• **Quellenauszug**
==*==
Das Robert Koch Institut gibt in seinem Bericht über Schlafstörungen an, dass für die meisten verschreibungspflichtigen Schlafmittel und deren Wirkstoffe eine Wirksamkeit und Unbedenklichkeit der Einnahme über mehr als 3 bis 4 Wochen bisher nicht untersucht bzw. nicht belegt wurde.

Ein Übersichtartikel aus dem Jahr 2016 hingegen führt als häufigste Risiken von Schlafmedikamenten eine erhöhte Sterblichkeit (insbesondere durch Überdosierung und Suizid), Infektionen, Krebs, Depression, Verkehrsunfälle, Stürze und andere Unfälle sowie Schlafstörungen durch Schlafmittelentzug an.

Pharmazeutische Schlafmittel sind, wenn überhaupt, lediglich für akute Phasen von Schlafstörungen geeignet, zum Beispiel nach einem schweren Verlust, einer Trennung oder traumatischen Erlebnissen.
==*==
• **Die Daten**
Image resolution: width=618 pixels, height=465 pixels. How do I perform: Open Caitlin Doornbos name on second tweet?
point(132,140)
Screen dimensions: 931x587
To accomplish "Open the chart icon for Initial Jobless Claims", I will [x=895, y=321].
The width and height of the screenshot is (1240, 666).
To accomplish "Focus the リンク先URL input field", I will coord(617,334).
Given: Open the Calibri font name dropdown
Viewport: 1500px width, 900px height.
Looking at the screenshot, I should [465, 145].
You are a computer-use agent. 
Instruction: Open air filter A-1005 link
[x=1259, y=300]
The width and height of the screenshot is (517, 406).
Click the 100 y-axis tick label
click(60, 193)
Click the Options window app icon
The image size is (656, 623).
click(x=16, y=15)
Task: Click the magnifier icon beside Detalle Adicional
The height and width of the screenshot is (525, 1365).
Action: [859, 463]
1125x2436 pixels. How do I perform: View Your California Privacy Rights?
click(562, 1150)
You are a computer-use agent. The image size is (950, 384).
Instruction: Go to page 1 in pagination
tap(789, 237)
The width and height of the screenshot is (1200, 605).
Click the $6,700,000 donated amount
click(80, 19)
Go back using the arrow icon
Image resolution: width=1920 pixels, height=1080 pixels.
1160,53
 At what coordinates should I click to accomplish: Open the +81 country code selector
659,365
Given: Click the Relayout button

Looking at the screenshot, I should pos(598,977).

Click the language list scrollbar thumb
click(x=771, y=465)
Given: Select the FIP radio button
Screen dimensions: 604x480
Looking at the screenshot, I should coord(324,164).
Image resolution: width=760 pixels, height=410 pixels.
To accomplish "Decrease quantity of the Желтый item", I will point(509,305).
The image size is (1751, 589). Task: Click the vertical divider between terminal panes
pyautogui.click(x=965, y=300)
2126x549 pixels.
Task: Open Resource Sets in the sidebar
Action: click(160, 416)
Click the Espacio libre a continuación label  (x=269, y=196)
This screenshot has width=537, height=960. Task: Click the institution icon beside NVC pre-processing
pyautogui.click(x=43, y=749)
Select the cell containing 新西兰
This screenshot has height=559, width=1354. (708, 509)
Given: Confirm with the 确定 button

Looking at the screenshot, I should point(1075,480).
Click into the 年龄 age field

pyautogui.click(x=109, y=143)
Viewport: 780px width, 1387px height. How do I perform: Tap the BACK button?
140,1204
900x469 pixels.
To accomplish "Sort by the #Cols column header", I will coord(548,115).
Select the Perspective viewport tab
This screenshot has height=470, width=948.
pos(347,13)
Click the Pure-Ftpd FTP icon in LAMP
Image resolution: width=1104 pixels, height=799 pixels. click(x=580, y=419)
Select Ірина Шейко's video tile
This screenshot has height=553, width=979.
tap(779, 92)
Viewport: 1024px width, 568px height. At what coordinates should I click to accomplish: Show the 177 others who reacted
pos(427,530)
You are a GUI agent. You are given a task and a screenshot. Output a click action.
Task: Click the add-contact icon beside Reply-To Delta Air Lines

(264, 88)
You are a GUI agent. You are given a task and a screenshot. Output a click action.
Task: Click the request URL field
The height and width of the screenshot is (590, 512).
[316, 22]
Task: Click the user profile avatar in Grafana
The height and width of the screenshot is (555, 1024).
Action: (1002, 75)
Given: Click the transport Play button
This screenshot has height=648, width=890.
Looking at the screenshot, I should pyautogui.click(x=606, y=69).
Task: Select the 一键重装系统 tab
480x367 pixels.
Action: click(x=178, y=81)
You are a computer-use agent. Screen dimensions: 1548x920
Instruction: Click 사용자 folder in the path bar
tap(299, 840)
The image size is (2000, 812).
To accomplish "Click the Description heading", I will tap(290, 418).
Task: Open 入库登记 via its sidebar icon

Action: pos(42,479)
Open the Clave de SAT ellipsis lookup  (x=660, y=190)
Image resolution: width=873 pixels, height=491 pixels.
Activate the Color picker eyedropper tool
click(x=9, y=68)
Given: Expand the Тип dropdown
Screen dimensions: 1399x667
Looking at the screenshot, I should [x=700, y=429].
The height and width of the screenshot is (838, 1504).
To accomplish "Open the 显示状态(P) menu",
==*==
• **Aufgabenliste**
A) Schreiben Sie aus dem Auszug über Schlafmittel einen Abschnitt wortgetreu ab. Setzen Sie bei den Worten „Ein Übersichtartikel aus“ ein und hören Sie nach „oder traumatischen Erlebnissen.“ auf.
B) Beantworten Sie anhand des Auszugs über Schlafmittel folgende Fragen:
(i) Über welchen Einnahmezeitraum wurden laut dem Bericht des Robert Koch Instituts Wirksamkeit und Unbedenklichkeit der meisten verschreibungspflichtigen Schlafmittel bisher nicht untersucht bzw. nicht belegt?
(ii) Aus welchem Jahr stammt der erwähnte Übersichtartikel?
(iii) Für welche Phasen von Schlafstörungen sind pharmazeutische Schlafmittel, wenn überhaupt, geeignet?
C) Führen Sie den Auszug über Schlafmittel im Anschluss an seinen letzten Satz fort.
Die Einträge spielen hierfür keine Rolle.

• **Ergebnisse je Aufgabe**
A)
Ein Übersichtartikel aus dem Jahr 2016 hingegen führt als häufigste Risiken von Schlafmedikamenten eine erhöhte Sterblichkeit (insbesondere durch Überdosierung und Suizid), Infektionen, Krebs, Depression, Verkehrsunfälle, Stürze und andere Unfälle sowie Schlafstörungen durch Schlafmittelentzug an.

Pharmazeutische Schlafmittel sind, wenn überhaupt, lediglich für akute Phasen von Schlafstörungen geeignet, zum Beispiel nach einem schweren Verlust, einer Trennung oder traumatischen Erlebnissen.

B)
(i) Über mehr als 3 bis 4 Wochen.
(ii) Aus dem Jahr 2016.
(iii) Lediglich für akute Phasen.

C)
Wenn wir chronische Schlafstörungen natürlich ohne Abhängigkeit behandeln möchten, sollten wir also besser versuchen, deren Ursachen zu beheben.

  • Entwickeln Sie ein entspannendes Schlafritual

Signalisieren Sie durch ein entspannendes Schlafritual Ihrem Körper, dass er zur Ruhe kommen darf. Hilfreich sind abendliche Spaziergänge, ruhige Musik, Fußbäder, Meditation, Dankbarkeitsrituale, Beten, Yoga, Qi Gong oder Tai Chi. Auch die positive Wirkung von Entspannungstechniken wie Progressive Muskelentspannung, Body-Scan oder autogenes Training ist vielfach erforscht.

Inzwischen gibt es sogar erste Studien zur Progressiven Muskelentspannung bei Patienten mit Covid-19-Infektion, die aufgrund ihrer Isolation an Ängsten und Schlafstörungen litten.

  • Nutzen Sie das Tageslicht

… denn es steuert unsere innere Uhr. Sonnenlicht besteht zu einem großen Anteil aus blauem Licht. Dieses signalisiert dem Körper, dass es Tag ist und Zeit für Aktivität.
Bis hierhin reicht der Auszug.